● Materials provided
####################

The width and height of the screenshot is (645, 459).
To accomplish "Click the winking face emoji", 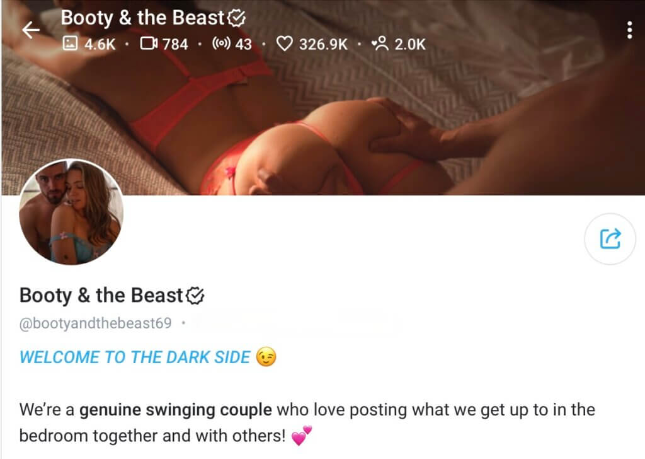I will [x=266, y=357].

####################

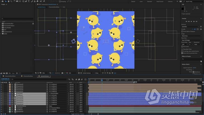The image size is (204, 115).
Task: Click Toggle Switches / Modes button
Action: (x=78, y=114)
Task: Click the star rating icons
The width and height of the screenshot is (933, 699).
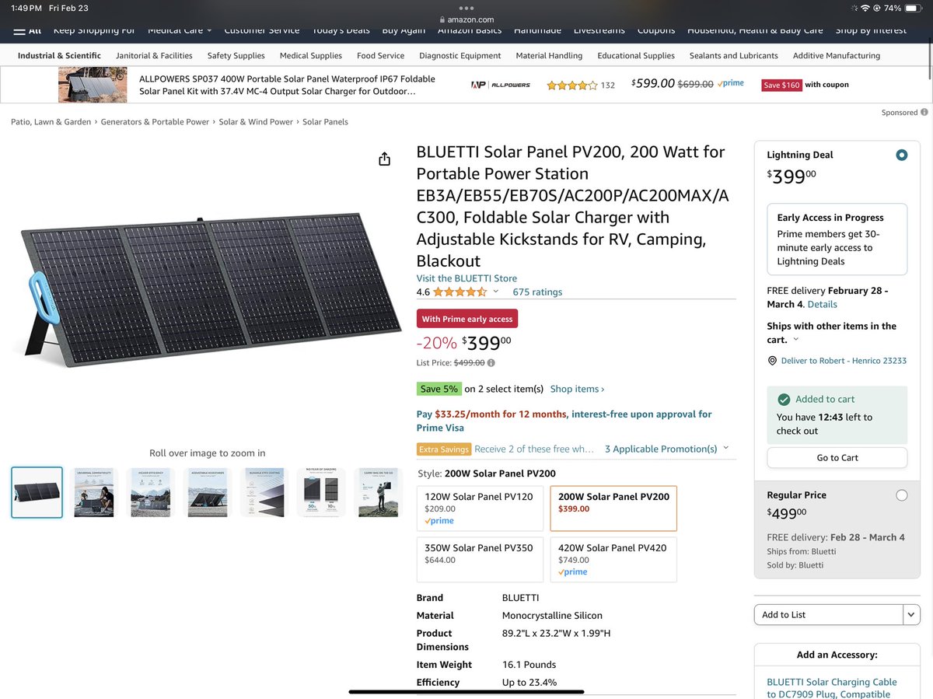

####################

● What you need to do
Both the line containing "Task: Click the star rating icons" and the line containing "The width and height of the screenshot is (933, 699)." belong in the answer. Print them and every line above that falls between them exactly, and no others.

● Solution for this problem
Task: Click the star rating icons
The width and height of the screenshot is (933, 699).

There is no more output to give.